This would work if o = f1, but we don't know if it is. If o = f2, then the above test translates to

f2 < x < f3,

which would allow an x that is > 1 ulp from e.

Conversely, you cannot simply check whether

nextDOWN(o) < x < o,

since if o = f1, this would translate to

f0 < x < f1,

which is also not what you want.

Given only Oracle's results as a reference, the only situations in which you can conclude that your value is or is not good to 1 ulp are:

If x = o then x is good to 1 ulp.

If x < nextDOWN(o) or x > nextUP(o) then x is not good to 1 ulp.

But if nextDown(o) <= x <= nextUP(o) you cannot conclude anything about x without a higher accuracy reference.

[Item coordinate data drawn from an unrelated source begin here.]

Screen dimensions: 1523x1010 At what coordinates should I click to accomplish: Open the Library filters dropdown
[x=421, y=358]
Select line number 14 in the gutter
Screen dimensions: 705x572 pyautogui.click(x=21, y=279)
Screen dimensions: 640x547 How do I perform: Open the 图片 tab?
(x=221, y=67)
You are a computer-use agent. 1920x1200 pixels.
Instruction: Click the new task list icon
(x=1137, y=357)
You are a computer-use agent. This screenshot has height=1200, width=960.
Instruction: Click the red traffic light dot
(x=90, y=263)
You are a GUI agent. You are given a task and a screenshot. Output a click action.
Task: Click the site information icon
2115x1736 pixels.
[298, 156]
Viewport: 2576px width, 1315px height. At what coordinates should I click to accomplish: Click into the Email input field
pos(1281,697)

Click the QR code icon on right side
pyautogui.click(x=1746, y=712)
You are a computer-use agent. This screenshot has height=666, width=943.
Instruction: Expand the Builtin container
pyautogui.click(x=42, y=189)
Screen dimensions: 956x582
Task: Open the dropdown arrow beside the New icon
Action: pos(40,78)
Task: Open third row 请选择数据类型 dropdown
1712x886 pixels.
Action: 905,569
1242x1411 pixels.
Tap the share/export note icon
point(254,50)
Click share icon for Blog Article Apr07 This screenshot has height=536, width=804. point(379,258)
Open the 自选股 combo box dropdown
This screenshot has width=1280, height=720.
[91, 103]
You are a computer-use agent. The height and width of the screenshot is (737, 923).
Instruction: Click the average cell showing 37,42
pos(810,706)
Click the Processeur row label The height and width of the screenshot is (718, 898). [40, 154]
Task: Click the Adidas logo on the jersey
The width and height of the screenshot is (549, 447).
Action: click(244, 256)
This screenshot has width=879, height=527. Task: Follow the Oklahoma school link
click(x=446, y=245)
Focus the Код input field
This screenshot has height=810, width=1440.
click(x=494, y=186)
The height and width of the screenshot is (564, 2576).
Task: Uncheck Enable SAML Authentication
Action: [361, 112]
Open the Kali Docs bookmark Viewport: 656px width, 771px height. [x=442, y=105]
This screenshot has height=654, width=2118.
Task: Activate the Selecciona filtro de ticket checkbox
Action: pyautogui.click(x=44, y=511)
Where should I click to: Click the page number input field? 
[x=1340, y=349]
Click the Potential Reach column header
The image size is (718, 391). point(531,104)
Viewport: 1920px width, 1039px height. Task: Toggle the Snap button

What you could do is generate a list of test arguments, and a corresponding list of allowable pairs of functions values (f1,f2) such that your value is good if f1 <= x <= f2. Generating this list would require a high accuracy reference function, but it would not have to be available to the open source program doing the test.

Mesbah-Alam on 2 Feb 2018

Here's the changeset where I updated the validation to :
assertTrue("exp(double)[9] ::", (Math.nextDown(Math.exp(2.43223D)) <= 11.3842406513381) || Math.nextUp(Math.exp(2.43223D)) >= 11.3842406513381);
(i.e., if nextDown(o) <= x <= nextUP(o) )